Authorization
RBAC, ABAC, PBAC, policy-as-code (OPA, Cedar)
Authorization determines what an authenticated identity is permitted to do. RBAC (Role-Based Access Control) assigns permissions to roles and users to roles — simple, auditable, but inflexible for fine-grained decisions. ABAC (Attribute-Based Access Control) evaluates attributes of the user, resource, and environment against a policy — more expressive but complex.

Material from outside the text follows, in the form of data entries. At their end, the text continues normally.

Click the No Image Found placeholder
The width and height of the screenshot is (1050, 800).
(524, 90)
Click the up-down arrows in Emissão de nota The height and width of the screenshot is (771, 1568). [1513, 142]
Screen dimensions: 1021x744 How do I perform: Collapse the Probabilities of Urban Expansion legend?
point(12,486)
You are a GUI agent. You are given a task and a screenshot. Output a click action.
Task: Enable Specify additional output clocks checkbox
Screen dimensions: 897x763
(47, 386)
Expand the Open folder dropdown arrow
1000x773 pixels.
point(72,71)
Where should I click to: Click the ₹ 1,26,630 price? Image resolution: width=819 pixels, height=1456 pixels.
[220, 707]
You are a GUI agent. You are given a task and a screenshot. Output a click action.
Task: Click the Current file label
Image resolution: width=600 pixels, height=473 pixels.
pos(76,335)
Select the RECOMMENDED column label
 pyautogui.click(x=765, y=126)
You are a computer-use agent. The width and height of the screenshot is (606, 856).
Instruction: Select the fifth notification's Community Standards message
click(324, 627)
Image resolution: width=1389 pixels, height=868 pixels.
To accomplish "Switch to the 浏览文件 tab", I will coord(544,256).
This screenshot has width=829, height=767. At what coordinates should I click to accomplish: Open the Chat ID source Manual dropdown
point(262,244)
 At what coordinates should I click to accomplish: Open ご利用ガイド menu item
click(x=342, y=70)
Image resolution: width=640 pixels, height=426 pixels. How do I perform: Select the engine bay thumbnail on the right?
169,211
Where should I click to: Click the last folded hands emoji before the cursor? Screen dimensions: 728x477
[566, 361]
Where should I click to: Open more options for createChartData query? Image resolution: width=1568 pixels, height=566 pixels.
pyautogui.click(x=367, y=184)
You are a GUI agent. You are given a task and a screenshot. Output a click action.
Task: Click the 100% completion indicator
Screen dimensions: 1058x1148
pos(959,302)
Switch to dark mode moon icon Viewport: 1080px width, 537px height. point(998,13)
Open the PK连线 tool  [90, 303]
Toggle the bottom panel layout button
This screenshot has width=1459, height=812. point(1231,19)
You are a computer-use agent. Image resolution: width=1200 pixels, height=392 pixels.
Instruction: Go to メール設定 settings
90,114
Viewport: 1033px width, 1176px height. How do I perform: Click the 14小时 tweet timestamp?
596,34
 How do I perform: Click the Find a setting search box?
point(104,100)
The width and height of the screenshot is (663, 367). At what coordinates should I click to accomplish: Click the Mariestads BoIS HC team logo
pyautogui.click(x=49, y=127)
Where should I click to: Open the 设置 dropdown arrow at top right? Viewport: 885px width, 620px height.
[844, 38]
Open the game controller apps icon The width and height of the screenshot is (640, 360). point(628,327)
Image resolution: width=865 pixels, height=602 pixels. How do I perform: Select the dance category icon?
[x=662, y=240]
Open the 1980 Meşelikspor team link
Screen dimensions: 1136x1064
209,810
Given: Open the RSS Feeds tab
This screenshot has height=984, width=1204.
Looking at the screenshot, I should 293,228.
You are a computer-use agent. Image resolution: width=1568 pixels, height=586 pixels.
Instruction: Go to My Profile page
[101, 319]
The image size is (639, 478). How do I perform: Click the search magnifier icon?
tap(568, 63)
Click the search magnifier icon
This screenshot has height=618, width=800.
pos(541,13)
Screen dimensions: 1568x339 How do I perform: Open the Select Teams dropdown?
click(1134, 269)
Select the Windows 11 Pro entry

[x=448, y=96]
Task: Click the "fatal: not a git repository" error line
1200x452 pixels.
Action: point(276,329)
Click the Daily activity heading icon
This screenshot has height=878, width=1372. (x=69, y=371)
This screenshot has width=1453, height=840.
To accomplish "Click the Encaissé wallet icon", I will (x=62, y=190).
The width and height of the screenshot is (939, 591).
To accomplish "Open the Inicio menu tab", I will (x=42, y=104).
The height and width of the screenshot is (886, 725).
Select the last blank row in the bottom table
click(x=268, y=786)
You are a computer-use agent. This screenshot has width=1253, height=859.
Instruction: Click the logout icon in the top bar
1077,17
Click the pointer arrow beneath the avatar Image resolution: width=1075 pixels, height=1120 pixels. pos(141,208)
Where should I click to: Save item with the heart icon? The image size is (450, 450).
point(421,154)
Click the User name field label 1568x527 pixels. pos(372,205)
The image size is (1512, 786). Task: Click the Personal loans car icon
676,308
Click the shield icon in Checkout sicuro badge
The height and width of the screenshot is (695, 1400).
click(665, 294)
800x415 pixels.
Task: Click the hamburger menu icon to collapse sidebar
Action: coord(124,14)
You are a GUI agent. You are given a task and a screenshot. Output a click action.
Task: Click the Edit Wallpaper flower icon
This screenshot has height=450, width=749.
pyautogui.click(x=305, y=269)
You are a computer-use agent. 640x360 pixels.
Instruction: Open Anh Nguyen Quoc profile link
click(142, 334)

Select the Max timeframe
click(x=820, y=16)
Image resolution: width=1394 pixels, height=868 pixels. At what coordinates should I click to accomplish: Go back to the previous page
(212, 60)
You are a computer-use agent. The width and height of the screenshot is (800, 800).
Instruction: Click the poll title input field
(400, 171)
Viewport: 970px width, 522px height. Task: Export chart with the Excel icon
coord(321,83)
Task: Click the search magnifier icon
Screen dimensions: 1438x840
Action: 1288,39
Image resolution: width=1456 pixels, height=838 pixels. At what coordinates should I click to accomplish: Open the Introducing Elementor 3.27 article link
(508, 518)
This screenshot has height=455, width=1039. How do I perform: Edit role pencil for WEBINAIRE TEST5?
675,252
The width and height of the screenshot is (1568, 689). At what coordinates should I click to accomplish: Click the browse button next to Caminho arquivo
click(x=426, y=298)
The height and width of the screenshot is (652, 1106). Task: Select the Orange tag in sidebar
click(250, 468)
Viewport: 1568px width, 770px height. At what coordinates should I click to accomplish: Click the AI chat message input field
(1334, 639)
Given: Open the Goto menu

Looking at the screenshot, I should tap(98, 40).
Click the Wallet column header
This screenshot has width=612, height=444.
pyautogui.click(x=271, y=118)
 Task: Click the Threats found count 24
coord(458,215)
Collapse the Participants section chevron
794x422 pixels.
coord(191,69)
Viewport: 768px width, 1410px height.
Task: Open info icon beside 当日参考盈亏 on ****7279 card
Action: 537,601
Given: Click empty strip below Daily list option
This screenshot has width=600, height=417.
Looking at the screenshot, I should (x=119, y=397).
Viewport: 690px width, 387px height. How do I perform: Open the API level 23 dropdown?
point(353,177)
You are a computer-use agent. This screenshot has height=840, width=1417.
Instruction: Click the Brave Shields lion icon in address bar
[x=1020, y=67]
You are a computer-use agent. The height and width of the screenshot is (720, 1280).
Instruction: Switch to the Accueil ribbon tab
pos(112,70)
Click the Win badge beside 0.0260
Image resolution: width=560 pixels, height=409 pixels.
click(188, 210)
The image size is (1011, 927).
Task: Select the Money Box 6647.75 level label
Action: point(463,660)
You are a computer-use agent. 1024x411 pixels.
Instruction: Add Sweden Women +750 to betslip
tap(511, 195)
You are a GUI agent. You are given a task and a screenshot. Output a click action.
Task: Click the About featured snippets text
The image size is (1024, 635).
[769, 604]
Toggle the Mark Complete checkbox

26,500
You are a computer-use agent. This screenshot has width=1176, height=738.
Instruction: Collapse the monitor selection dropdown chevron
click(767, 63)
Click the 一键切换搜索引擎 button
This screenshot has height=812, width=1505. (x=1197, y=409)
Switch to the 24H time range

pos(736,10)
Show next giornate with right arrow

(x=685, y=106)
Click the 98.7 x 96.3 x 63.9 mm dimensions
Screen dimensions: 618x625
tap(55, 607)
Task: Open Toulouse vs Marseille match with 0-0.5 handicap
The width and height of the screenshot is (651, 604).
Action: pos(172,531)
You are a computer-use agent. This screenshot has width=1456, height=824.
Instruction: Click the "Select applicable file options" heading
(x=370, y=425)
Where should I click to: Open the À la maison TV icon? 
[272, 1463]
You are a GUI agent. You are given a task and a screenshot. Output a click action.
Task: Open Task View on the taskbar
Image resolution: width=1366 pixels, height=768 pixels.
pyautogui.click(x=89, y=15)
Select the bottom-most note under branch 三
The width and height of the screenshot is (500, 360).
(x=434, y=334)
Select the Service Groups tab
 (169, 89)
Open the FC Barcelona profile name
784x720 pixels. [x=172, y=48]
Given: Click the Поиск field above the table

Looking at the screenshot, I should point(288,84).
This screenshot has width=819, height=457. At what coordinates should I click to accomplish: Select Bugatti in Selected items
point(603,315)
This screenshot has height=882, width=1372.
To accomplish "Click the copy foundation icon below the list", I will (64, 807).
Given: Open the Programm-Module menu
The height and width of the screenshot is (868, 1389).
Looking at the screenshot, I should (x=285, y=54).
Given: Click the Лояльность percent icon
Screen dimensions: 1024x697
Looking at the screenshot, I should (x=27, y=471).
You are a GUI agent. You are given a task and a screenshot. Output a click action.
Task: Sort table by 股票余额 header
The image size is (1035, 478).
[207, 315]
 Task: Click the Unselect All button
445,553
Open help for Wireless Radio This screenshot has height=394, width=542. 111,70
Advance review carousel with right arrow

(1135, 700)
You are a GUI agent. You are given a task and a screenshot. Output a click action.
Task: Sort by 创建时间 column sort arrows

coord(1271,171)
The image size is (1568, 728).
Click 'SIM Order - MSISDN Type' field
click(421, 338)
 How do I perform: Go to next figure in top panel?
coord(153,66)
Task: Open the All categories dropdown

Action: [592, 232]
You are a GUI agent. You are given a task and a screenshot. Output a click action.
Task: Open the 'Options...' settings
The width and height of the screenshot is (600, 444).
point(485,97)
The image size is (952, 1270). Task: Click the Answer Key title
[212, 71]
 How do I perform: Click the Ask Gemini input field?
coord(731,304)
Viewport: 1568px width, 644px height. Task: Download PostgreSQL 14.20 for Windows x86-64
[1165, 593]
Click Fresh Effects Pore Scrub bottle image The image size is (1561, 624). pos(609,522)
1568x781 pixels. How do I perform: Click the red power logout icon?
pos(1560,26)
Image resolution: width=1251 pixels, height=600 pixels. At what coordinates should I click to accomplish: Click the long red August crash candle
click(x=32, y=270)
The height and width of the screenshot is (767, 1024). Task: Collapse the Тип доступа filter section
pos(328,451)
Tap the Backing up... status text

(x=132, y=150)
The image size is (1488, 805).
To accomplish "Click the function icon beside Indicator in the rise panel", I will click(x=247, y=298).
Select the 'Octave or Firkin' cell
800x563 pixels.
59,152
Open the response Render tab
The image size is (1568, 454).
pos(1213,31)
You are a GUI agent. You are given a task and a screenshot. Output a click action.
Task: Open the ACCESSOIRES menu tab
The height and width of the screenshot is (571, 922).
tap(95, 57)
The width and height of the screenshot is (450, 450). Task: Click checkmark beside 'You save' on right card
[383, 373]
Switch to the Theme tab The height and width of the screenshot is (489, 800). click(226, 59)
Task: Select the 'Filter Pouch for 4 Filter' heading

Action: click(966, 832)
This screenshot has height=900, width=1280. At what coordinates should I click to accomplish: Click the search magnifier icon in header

PBAC (Policy-Based Access Control) externalises policy into a dedicated policy engine like OPA (Open Policy Agent) or AWS Cedar, enabling version-controlled, testable, centrally-audited authorisation logic.
Key Points
- RBAC role explosion: as applications grow, the number of roles explodes (100s of fine-grained roles) — use role hierarchies (admin inherits developer permissions) or switch to ABAC for fine-grained decisions.
- ABAC policy example: `ALLOW if user.department == resource.ownerDepartment AND resource.classification != "SECRET" AND time.hour BETWEEN 9 AND 17` — evaluated at runtime against current attributes.
- OPA (Open Policy Agent): policies are written in Rego language, stored in Git, and evaluated via a sidecar or centralized service (OPA Gatekeeper for Kubernetes admission control) — decouples policy from application code.
- AWS Cedar: purpose-built authorization policy language by AWS (open-source); used in Amazon Verified Permissions — designed for high-performance, verified authorization decisions with formal reasoning support.
- ReBAC (Relationship-Based Access Control): Google Zanzibar model — authorization decisions based on object relationships (user owns document, group is member of organization); implemented by Airbnb's Himeji, Google Docs sharing.
- Kubernetes RBAC: ClusterRole `view` (read-only cluster resources), `edit` (modify workloads), `admin` (full namespace), `cluster-admin` (unrestricted cluster) — never bind `cluster-admin` to service accounts used by applications.
- Least privilege principle: grant the minimum permissions required for the specific task; review and prune permissions quarterly using AWS IAM Access Analyzer or Entra ID Access Reviews.
- Policy-as-code (OPA, Cedar, Sentinel) enables authorisation policies to go through code review, version control, unit testing, and CI/CD pipelines — the same engineering rigour applied to application code.
Real-World Example
Airbnb uses Google Zanzibar-inspired ReBAC (their Himeji system) to model complex host-guest-listing relationships — a host can edit their listing, a guest can view it after booking, and an admin can see all — expressed as relationship tuples evaluated at query time.